▶ [Description of the task]: Skip the images. Copy the records exactly as written.
____________________
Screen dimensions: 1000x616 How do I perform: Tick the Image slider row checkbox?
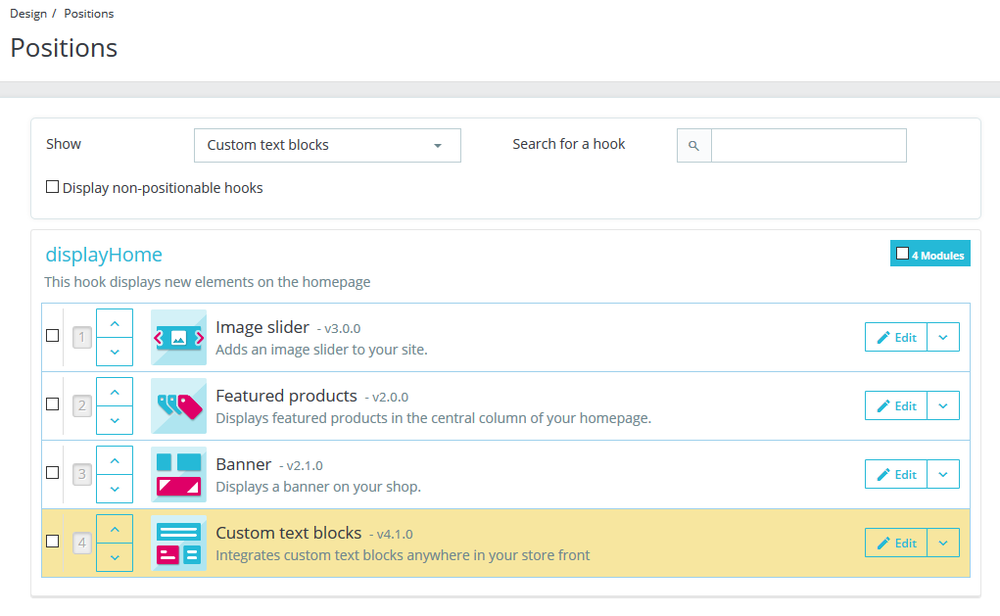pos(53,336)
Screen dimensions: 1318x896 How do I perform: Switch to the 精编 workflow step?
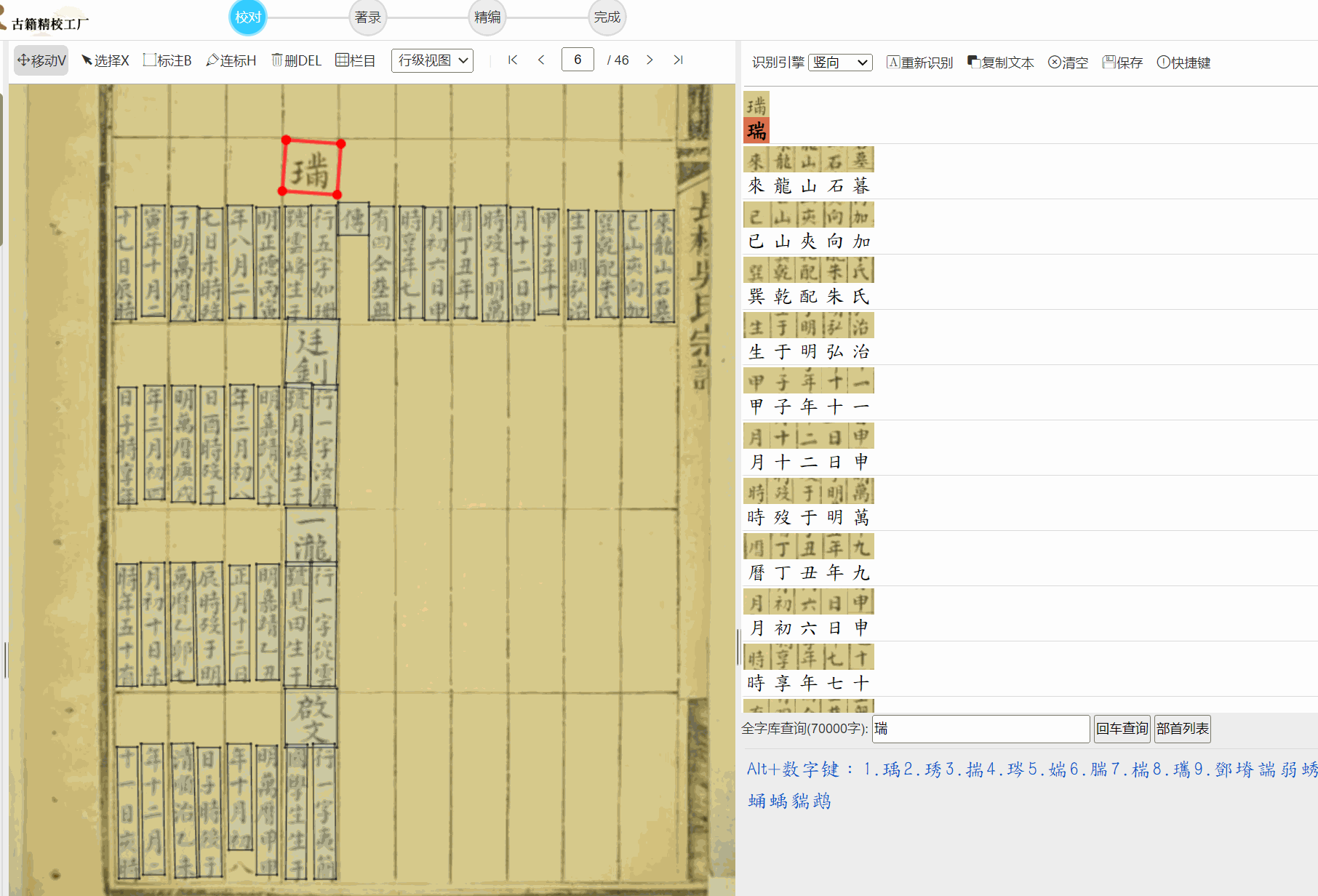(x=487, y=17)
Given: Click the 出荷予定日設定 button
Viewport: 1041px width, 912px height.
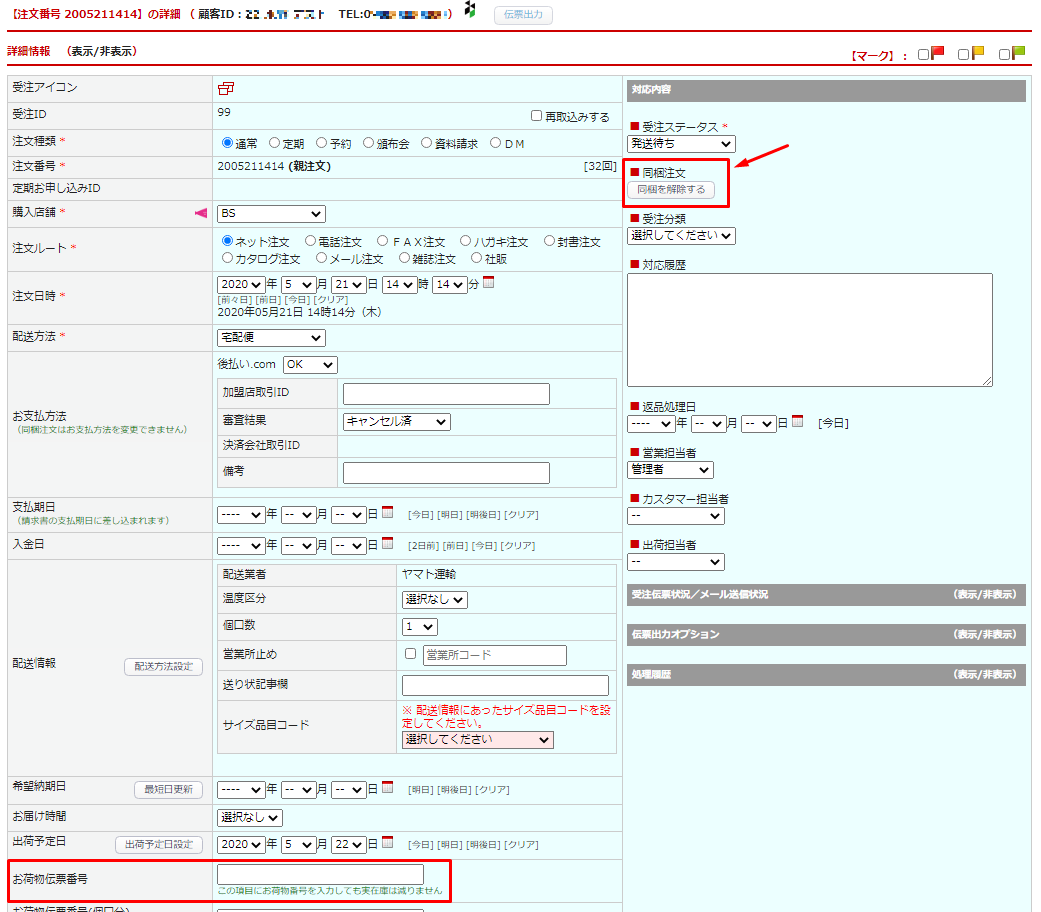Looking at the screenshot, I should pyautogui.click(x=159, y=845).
____________________
▶ [Solution to the problem]:
Screen dimensions: 1000x616 How do I perform: Tick the Image slider row checkbox?
pos(53,336)
Screen dimensions: 1318x896 How do I perform: Switch to the 精编 workflow step?
(x=487, y=17)
Given: Click the 出荷予定日設定 button
Viewport: 1041px width, 912px height.
Looking at the screenshot, I should pyautogui.click(x=159, y=845).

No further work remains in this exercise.